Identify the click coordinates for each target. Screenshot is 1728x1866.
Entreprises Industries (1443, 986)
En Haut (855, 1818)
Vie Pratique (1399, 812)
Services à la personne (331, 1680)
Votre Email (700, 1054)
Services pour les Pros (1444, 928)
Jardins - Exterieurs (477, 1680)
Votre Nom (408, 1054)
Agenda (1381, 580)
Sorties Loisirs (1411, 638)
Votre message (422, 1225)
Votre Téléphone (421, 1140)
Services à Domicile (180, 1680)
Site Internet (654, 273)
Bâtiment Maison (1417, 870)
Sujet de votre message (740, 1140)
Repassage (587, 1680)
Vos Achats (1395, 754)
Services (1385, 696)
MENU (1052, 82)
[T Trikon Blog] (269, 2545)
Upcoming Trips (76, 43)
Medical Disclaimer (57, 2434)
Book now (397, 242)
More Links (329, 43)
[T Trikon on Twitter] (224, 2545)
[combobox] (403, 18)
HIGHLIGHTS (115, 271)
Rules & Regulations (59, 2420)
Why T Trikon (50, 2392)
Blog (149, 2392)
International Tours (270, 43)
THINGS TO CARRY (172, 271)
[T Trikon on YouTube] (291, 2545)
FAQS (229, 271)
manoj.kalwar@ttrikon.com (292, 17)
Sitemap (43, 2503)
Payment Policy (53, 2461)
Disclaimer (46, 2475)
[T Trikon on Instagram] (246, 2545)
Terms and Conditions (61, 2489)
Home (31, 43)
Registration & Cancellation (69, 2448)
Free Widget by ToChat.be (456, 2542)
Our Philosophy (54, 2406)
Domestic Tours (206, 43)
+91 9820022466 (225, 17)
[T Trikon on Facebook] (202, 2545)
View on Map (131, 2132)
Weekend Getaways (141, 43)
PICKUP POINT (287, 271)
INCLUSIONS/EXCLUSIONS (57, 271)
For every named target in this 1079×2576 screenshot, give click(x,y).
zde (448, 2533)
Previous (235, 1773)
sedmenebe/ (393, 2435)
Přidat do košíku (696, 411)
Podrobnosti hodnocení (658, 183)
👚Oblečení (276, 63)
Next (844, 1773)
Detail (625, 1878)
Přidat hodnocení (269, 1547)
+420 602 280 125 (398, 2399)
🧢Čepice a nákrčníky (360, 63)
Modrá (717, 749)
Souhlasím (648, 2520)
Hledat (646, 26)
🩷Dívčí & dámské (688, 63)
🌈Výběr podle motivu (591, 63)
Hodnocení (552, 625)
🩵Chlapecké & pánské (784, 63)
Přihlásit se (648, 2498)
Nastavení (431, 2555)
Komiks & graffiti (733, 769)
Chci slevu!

• • • • • • •

What to do: Return each line of the listing that holds the string "Services".

Answer to this task:
Services à la personne (331, 1680)
Services pour les Pros (1444, 928)
Services à Domicile (180, 1680)
Services (1385, 696)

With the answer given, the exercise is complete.